Homeland Security Secretary Kristi Noem is now one step closer to possible criminal trouble, after a federal judge ordered two key Justice Department officials to take the stand in a messy fight over migrant deportation flights to El Salvador.
U.S. District Judge James Boasberg ruled that Deputy Assistant Attorney General Drew Ensign and former DOJ attorney turned whistleblower Erez Reuveni must testify about how and why the Trump administration went ahead with deporting more than 100 Venezuelan men in March, despite a court directive to halt removals.
The case focuses on whether Noem and senior Justice Department lawyers willfully defied Boasberg’s March 15 order pausing the use of the 18th century Alien Enemies Act to send Venezuelan detainees to El Salvador’s notorious CECOT mega prison, a facility already under fire from human rights groups.
In a written ruling, Boasberg said the court could not rely on carefully worded filings alone and needed live witnesses to explain what happened in the crucial hours when the planes took off.
“The Court thus believes that it is necessary to hear witness testimony to better understand the bases of the decision to transfer the deportees out of United States custody,” he wrote, adding that the events around that decision “should shed light” on whether his order was ignored.
JUST IN: Judge Boasberg says it’d be “premature” to refer Kristi Noem for a contempt prosecution but orders testimony next week from DOJ whistleblower Erez Rueveni and Deputy Assistant AG Drew Ensign. https://t.co/1ipepMsKgh pic.twitter.com/WGBD6B5w7y
— Kyle Cheney (@kyledcheney) December 8, 2025
Ensign, a senior official in the Office of Immigration Litigation, was in court on March 15 when Boasberg asked whether any deportations under the Alien Enemies Act were planned in the next 48 hours. According to court records, Ensign said he did not know and asked for time to find out. While the hearing was paused, three planes carrying Venezuelan and Salvadoran detainees left Harlingen, Texas, bound for El Salvador.
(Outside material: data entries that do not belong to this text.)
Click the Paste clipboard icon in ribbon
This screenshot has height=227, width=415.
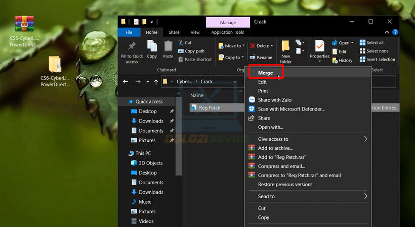(168, 46)
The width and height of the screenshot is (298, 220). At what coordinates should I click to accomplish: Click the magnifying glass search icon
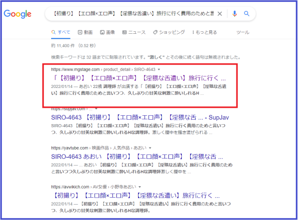click(x=246, y=14)
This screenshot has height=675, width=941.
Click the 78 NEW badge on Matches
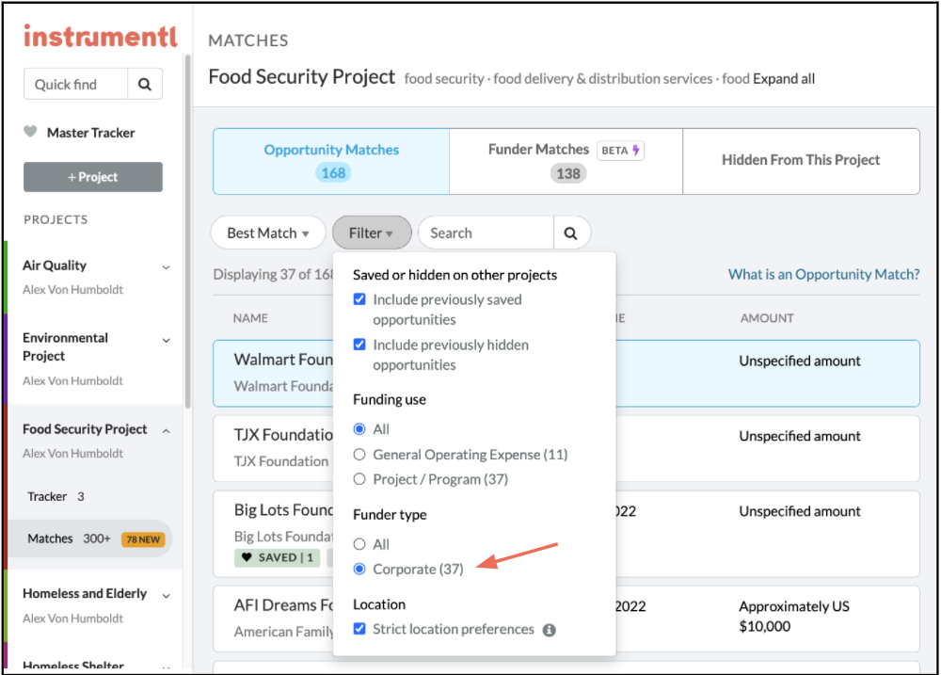point(143,539)
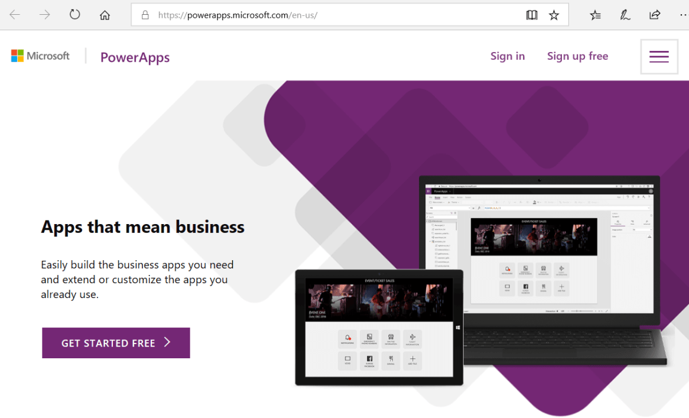Select the Dining tile in the app mockup
The image size is (689, 418).
(x=391, y=361)
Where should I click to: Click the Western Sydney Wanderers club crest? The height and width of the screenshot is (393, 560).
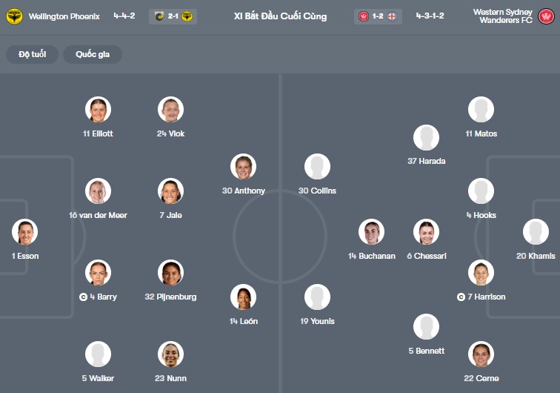point(547,16)
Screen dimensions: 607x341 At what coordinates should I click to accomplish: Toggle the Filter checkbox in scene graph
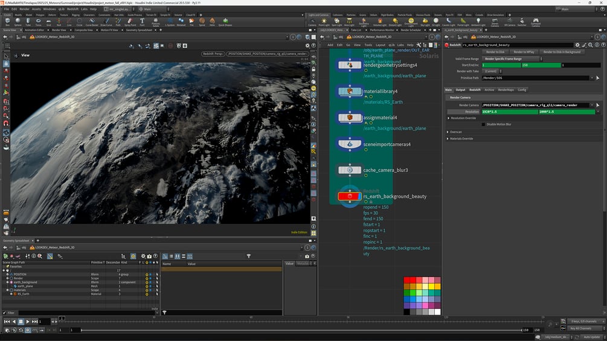4,313
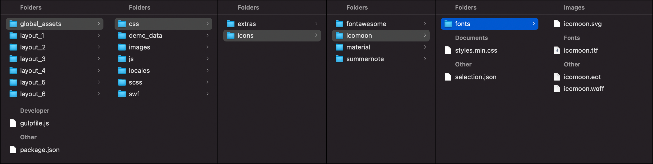
Task: Select the swf folder row
Action: point(163,94)
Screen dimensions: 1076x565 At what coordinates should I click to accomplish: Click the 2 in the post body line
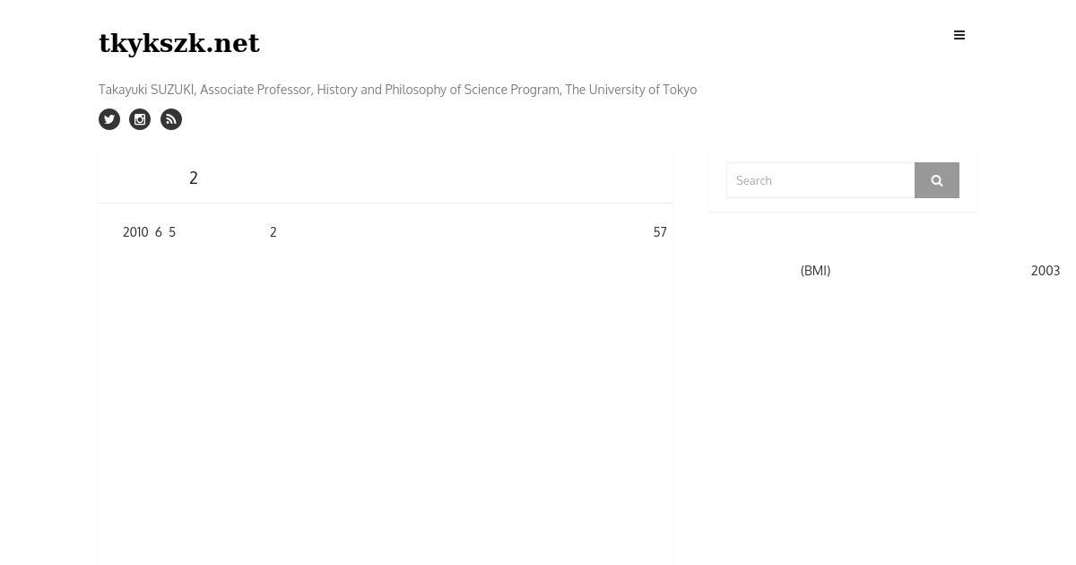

Reuveni, who was later fired, has accused top officials of deliberately sidestepping the judge’s directive and has provided a detailed whistleblower complaint to Congress describing internal discussions about the flights and pressure not to put anything sensitive in writing.
Noem has insisted she relied on legal advice from Justice Department and Homeland Security lawyers when she approved continuing the transfers. In a sworn declaration, she said she understood that the migrants “had already been removed” from the United States before any binding court order took effect.
Boasberg wrote that Noem’s statement “does not provide enough information for the Court to determine whether her decision was a willful violation of the Court’s Order,” and said that, for now, it would be “premature” to refer her or anyone else for prosecution for criminal contempt.
The Justice Department, citing attorney client and deliberative process privileges, has resisted offering more detail about the advice given to Noem before the planes left. Officials maintain that they did not intentionally violate Boasberg’s order and argue that by the time his written directive was issued, the key deportation flights were already underway or completed.
Immigration advocates have zeroed in on the Alien Enemies Act itself, an obscure wartime law that had rarely been used in modern times until Trump invoked it to fast track the removal of Venezuelans his administration labeled members of the Tren de Aragua gang. Many of those deported had never been charged with crimes, and were flown directly into indefinite detention in El Salvador without individual hearings.